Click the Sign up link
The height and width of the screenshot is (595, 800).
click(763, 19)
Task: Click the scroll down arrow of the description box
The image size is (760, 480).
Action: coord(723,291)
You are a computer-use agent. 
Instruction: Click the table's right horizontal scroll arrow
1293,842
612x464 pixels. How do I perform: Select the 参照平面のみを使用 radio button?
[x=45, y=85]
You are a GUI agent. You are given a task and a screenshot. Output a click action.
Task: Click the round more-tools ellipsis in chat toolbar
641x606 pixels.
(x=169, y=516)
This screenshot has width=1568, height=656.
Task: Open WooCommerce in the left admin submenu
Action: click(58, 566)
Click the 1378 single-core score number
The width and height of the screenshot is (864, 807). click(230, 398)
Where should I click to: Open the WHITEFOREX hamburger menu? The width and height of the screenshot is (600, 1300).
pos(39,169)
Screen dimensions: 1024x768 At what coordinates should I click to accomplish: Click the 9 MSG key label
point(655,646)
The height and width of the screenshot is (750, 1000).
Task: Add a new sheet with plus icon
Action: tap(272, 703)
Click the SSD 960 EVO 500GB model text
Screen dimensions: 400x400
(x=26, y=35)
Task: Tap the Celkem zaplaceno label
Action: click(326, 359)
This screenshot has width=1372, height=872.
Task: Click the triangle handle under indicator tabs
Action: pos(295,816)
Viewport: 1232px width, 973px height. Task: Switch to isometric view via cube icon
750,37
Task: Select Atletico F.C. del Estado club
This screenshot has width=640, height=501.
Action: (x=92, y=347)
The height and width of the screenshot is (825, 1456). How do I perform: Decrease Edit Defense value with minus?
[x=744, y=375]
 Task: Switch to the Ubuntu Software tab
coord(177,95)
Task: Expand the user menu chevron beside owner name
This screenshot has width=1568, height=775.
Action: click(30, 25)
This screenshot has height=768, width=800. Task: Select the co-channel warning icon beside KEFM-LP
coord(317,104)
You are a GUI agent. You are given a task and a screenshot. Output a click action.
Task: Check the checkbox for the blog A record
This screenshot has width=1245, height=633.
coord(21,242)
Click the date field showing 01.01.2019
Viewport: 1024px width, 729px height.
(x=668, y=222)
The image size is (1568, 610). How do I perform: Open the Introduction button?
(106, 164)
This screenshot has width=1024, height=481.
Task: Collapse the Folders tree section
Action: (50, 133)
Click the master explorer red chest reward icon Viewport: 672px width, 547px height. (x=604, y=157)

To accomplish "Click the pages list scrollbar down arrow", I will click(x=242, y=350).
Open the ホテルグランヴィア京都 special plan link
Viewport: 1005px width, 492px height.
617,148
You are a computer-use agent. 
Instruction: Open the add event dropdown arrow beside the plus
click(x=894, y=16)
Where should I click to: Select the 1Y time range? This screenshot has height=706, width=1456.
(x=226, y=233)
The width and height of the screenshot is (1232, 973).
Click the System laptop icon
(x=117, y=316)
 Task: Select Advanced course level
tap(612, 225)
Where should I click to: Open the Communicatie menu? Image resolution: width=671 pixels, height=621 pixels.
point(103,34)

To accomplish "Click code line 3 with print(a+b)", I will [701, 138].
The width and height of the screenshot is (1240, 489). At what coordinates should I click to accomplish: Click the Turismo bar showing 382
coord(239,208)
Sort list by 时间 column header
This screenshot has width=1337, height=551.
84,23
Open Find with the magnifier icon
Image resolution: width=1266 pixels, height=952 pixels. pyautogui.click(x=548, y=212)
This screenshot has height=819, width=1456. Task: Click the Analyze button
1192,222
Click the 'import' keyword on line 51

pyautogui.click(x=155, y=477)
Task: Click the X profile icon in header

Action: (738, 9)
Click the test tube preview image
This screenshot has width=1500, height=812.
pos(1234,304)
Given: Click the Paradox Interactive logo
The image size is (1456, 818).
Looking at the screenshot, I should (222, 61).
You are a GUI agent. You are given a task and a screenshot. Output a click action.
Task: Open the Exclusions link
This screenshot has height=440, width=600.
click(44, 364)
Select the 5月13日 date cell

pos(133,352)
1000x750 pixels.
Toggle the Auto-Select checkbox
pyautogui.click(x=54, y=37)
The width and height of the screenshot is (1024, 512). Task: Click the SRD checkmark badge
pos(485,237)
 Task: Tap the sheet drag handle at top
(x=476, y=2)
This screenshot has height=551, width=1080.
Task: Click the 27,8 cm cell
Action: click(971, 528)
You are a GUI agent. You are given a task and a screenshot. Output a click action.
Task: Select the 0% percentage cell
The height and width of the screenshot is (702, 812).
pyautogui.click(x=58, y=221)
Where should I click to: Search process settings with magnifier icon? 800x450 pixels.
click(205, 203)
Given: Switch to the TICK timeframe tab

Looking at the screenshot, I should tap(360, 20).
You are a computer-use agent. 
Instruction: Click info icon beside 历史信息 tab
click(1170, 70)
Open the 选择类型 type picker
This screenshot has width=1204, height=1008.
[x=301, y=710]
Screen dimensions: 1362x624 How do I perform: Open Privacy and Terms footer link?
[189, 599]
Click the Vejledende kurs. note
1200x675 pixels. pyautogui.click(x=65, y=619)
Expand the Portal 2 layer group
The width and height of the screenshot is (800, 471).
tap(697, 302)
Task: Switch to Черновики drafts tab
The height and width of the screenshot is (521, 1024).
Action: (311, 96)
━━━━━━━━━━━━━━━━
Problem:
Repeat back all of the material, character for character.

Task response:
Click the Sign up link
The height and width of the screenshot is (595, 800).
click(763, 19)
Task: Click the scroll down arrow of the description box
The image size is (760, 480).
Action: coord(723,291)
You are a computer-use agent. 
Instruction: Click the table's right horizontal scroll arrow
1293,842
612x464 pixels. How do I perform: Select the 参照平面のみを使用 radio button?
[x=45, y=85]
You are a GUI agent. You are given a task and a screenshot. Output a click action.
Task: Click the round more-tools ellipsis in chat toolbar
641x606 pixels.
(x=169, y=516)
This screenshot has width=1568, height=656.
Task: Open WooCommerce in the left admin submenu
Action: click(58, 566)
Click the 1378 single-core score number
The width and height of the screenshot is (864, 807). click(230, 398)
Where should I click to: Open the WHITEFOREX hamburger menu? The width and height of the screenshot is (600, 1300).
pos(39,169)
Screen dimensions: 1024x768 At what coordinates should I click to accomplish: Click the 9 MSG key label
point(655,646)
The height and width of the screenshot is (750, 1000).
Task: Add a new sheet with plus icon
Action: tap(272, 703)
Click the SSD 960 EVO 500GB model text
Screen dimensions: 400x400
(x=26, y=35)
Task: Tap the Celkem zaplaceno label
Action: click(326, 359)
This screenshot has width=1372, height=872.
Task: Click the triangle handle under indicator tabs
Action: pos(295,816)
Viewport: 1232px width, 973px height. Task: Switch to isometric view via cube icon
750,37
Task: Select Atletico F.C. del Estado club
This screenshot has width=640, height=501.
Action: (x=92, y=347)
The height and width of the screenshot is (825, 1456). How do I perform: Decrease Edit Defense value with minus?
[x=744, y=375]
 Task: Switch to the Ubuntu Software tab
coord(177,95)
Task: Expand the user menu chevron beside owner name
This screenshot has width=1568, height=775.
Action: click(30, 25)
This screenshot has height=768, width=800. Task: Select the co-channel warning icon beside KEFM-LP
coord(317,104)
You are a GUI agent. You are given a task and a screenshot. Output a click action.
Task: Check the checkbox for the blog A record
This screenshot has width=1245, height=633.
coord(21,242)
Click the date field showing 01.01.2019
Viewport: 1024px width, 729px height.
(x=668, y=222)
The image size is (1568, 610). How do I perform: Open the Introduction button?
(106, 164)
This screenshot has width=1024, height=481.
Task: Collapse the Folders tree section
Action: (50, 133)
Click the master explorer red chest reward icon Viewport: 672px width, 547px height. (x=604, y=157)

To accomplish "Click the pages list scrollbar down arrow", I will click(x=242, y=350).
Open the ホテルグランヴィア京都 special plan link
Viewport: 1005px width, 492px height.
617,148
You are a computer-use agent. 
Instruction: Open the add event dropdown arrow beside the plus
click(x=894, y=16)
Where should I click to: Select the 1Y time range? This screenshot has height=706, width=1456.
(x=226, y=233)
The width and height of the screenshot is (1232, 973).
Click the System laptop icon
(x=117, y=316)
 Task: Select Advanced course level
tap(612, 225)
Where should I click to: Open the Communicatie menu? Image resolution: width=671 pixels, height=621 pixels.
point(103,34)

To accomplish "Click code line 3 with print(a+b)", I will [701, 138].
The width and height of the screenshot is (1240, 489). At what coordinates should I click to accomplish: Click the Turismo bar showing 382
coord(239,208)
Sort list by 时间 column header
This screenshot has width=1337, height=551.
84,23
Open Find with the magnifier icon
Image resolution: width=1266 pixels, height=952 pixels. pyautogui.click(x=548, y=212)
This screenshot has height=819, width=1456. Task: Click the Analyze button
1192,222
Click the 'import' keyword on line 51

pyautogui.click(x=155, y=477)
Task: Click the X profile icon in header

Action: (738, 9)
Click the test tube preview image
This screenshot has width=1500, height=812.
pos(1234,304)
Given: Click the Paradox Interactive logo
The image size is (1456, 818).
Looking at the screenshot, I should (222, 61).
You are a GUI agent. You are given a task and a screenshot. Output a click action.
Task: Open the Exclusions link
This screenshot has height=440, width=600.
click(44, 364)
Select the 5月13日 date cell

pos(133,352)
1000x750 pixels.
Toggle the Auto-Select checkbox
pyautogui.click(x=54, y=37)
The width and height of the screenshot is (1024, 512). Task: Click the SRD checkmark badge
pos(485,237)
 Task: Tap the sheet drag handle at top
(x=476, y=2)
This screenshot has height=551, width=1080.
Task: Click the 27,8 cm cell
Action: click(971, 528)
You are a GUI agent. You are given a task and a screenshot. Output a click action.
Task: Select the 0% percentage cell
The height and width of the screenshot is (702, 812).
pyautogui.click(x=58, y=221)
Where should I click to: Search process settings with magnifier icon? 800x450 pixels.
click(205, 203)
Given: Switch to the TICK timeframe tab

Looking at the screenshot, I should tap(360, 20).
You are a computer-use agent. 
Instruction: Click info icon beside 历史信息 tab
click(1170, 70)
Open the 选择类型 type picker
This screenshot has width=1204, height=1008.
[x=301, y=710]
Screen dimensions: 1362x624 How do I perform: Open Privacy and Terms footer link?
[189, 599]
Click the Vejledende kurs. note
1200x675 pixels. pyautogui.click(x=65, y=619)
Expand the Portal 2 layer group
The width and height of the screenshot is (800, 471).
tap(697, 302)
Task: Switch to Черновики drafts tab
The height and width of the screenshot is (521, 1024).
Action: (311, 96)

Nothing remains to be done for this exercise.